## SOURCE
In summary, our contributions are as follows:

¹Code: https://github.com/SLDGroup/GradientFilter-CVPR23- • We propose gradient filtering, which reduces the computation and memory required for BP by more than two orders of magnitude compared to the exact gradient calculation.

• We provide a rigorous error analysis which shows that the errors introduced by the gradient filtering have only a limited influence on model accuracy.
• Our experiments with multiple CNN models and computer vision tasks show that we can train a neural network with significantly less computation and memory costs, with only a marginal accuracy loss compared to baseline methods. Side-by-side comparisons against other training acceleration techniques also suggest the effectiveness of our method.
• Our method is easy to deploy with highly optimized deep learning frameworks (e.g., MKLDNN [1] and CUDNN [9]). Evaluations on resource-constrained edge (Raspberry Pi and Jetson Nano) and high-performance devices (CPU/GPU) show that our method is highly suitable for real life deployment.

The paper is organized as follows. Section 2 reviews relevant work. Section 3 presents our method in detail. Section 4 discusses error analysis, computation and memory consumption. Experimental results are presented in Section 5. Finally, Section 6 summarizes our main contributions.

## PROBLEM DETAILS
Answer these questions using the gradient filtering passage:
1. By how much does gradient filtering reduce the computation and memory needed for BP compared to the exact gradient calculation?
2. Which resource-constrained edge devices were used in the evaluations?
3. Which section presents the experimental results?
The records are drawn from a different source.

## DATA
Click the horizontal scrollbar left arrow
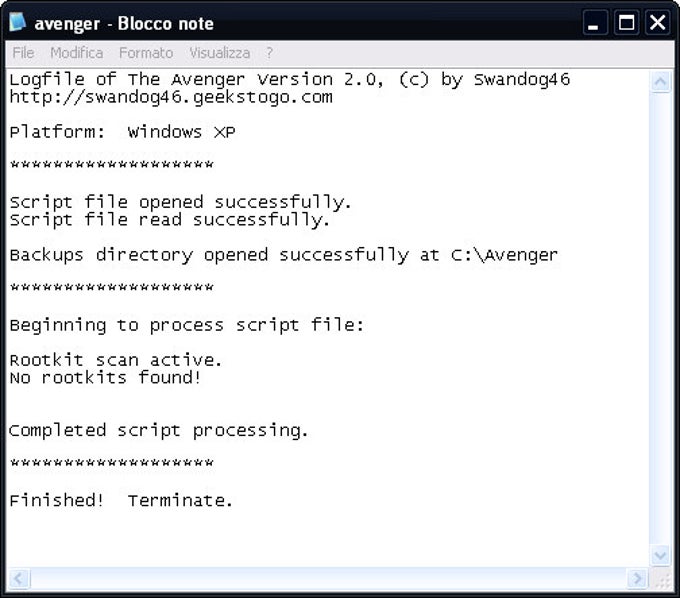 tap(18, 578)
---
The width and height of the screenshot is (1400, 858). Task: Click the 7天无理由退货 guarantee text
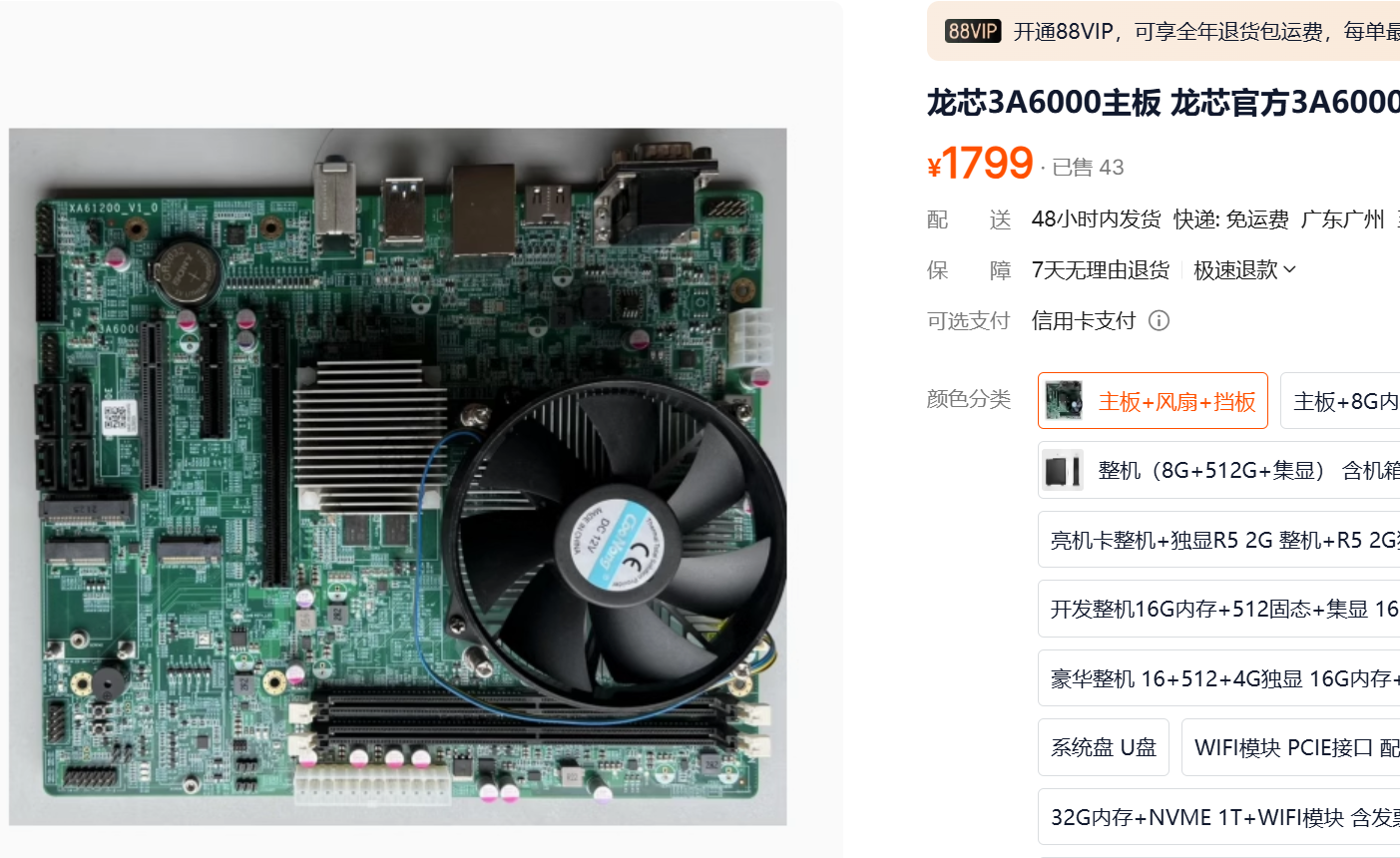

## COMPLETE ANSWER
1. By more than two orders of magnitude.
2. Raspberry Pi and Jetson Nano.
3. Section 5.